Le sac Birkin incarne cette alchimie entre storytelling, émotion et produit. Il est né d’un échange fortuit dans un avion entre Jane Birkin et Jean-Louis Dumas, alors président du groupe. L’actrice y regrettait de ne pas trouver un sac Hermès assez pratique pour son « bazar ». Hermès a saisi l’opportunité. Le produit est né, avec l’accord de la chanteuse, et il deviendra un totem du luxe mondial. Ici, l’intuition se transforme en actif durable. Et la conversation, en levier de rentabilité.
Une rentabilité hors norme
La mécanique économique suit. En 2020, le résultat opérationnel atteignait 2 milliards d’euros, soit 32 % du chiffre d’affaires. En 2024, il est passé à 6,1 milliards, soit 40 % du chiffre d’affaires, en hausse de 305 %. Rares sont les entreprises dans le monde, hors GAFAM, capables d’une telle marge. L’autofinancement a lui aussi bondi pour atteindre 5,3 milliards d’euros. Autant dire que le groupe n’a besoin de personne pour financer ses investissements.
Hermès n’a pas oublié d’investir. Les montants sont en hausse constante : 500 millions d’euros par an entre 2020 et 2022, 859 millions en 2023, et plus d’un milliard d’euros en 2024. Le groupe prépare l’avenir en maintenant une politique d’investissement soutenue, sans recourir à l’endettement. Ce qui est investi aujourd’hui, ce sont les marges de demain. Et, chez Hermès, cette équation semble fonctionner à plein régime.
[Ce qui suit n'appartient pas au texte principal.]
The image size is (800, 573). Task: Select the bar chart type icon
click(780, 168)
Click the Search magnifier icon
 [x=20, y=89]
La santé financière du groupe est tout aussi remarquable. Les capitaux propres ont progressé de 7,3 milliards en 2020 à 17,3 milliards en 2024, tandis que l’endettement reste limité à 24 % du passif. C’est l’équivalent d’un ménage capable de solder son emprunt immobilier avec cinq mois de salaire. La trésorerie s’élève à 11,6 milliards d’euros, ce qui rend toute situation de faillite théorique. Ce trésor attire forcément les convoitises, mais la famille fondatrice, regroupée dans une holding de contrôle, a verrouillé l’essentiel.
Loin du star-system
La force du modèle Hermès repose sur trois piliers : la qualité des produits, le contrôle de la narration, et l’expérience client. Les matières sont irréprochables, le design intemporel, et la fabrication artisanale, souvent française. Contrairement à d’autres, Hermès ne mise pas sur des stars tapageuses : seule Grace Kelly et Jane Birkin sont associées aux produits. La marque cultive la discrétion, loin du star-system.
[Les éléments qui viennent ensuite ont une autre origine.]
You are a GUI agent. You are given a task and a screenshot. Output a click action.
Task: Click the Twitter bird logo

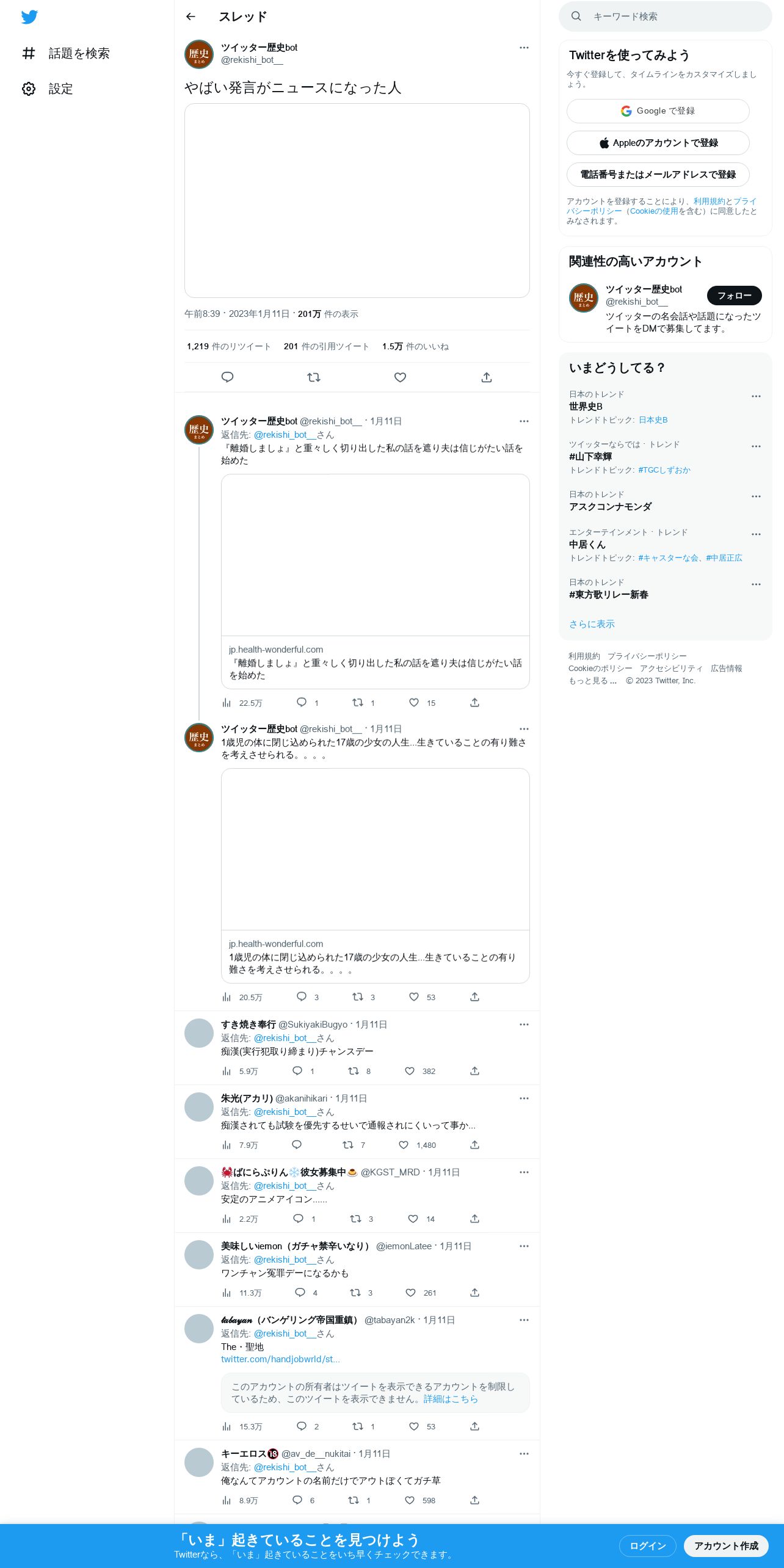(29, 17)
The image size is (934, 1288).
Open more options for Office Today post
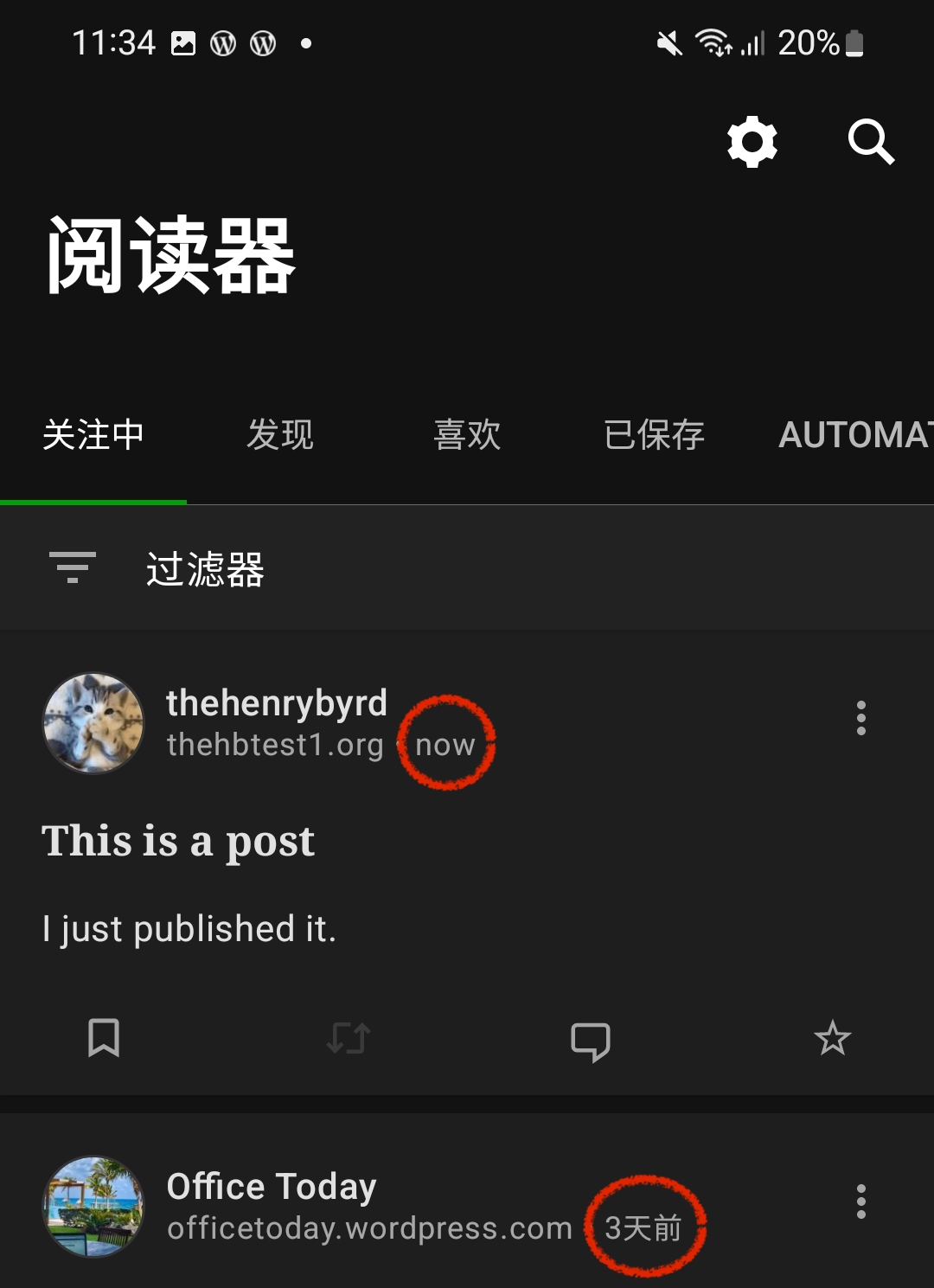point(860,1201)
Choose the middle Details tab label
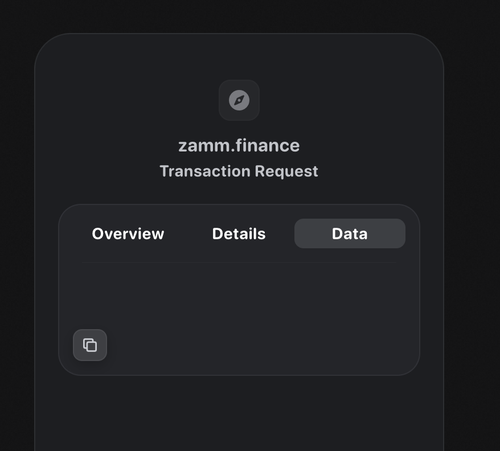 239,234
En 2025, Hermès continue d’incarner un modèle singulier dans le capitalisme contemporain. Une croissance forte mais contenue. Une rentabilité exceptionnelle sans endettement. Une rareté organisée et assumée. Un investissement massif mais autofinancé. Et une fidélité aux principes fondateurs : qualité, sobriété, long terme. Le luxe à la française, quand il est bien géré, peut aussi être une leçon d’économie.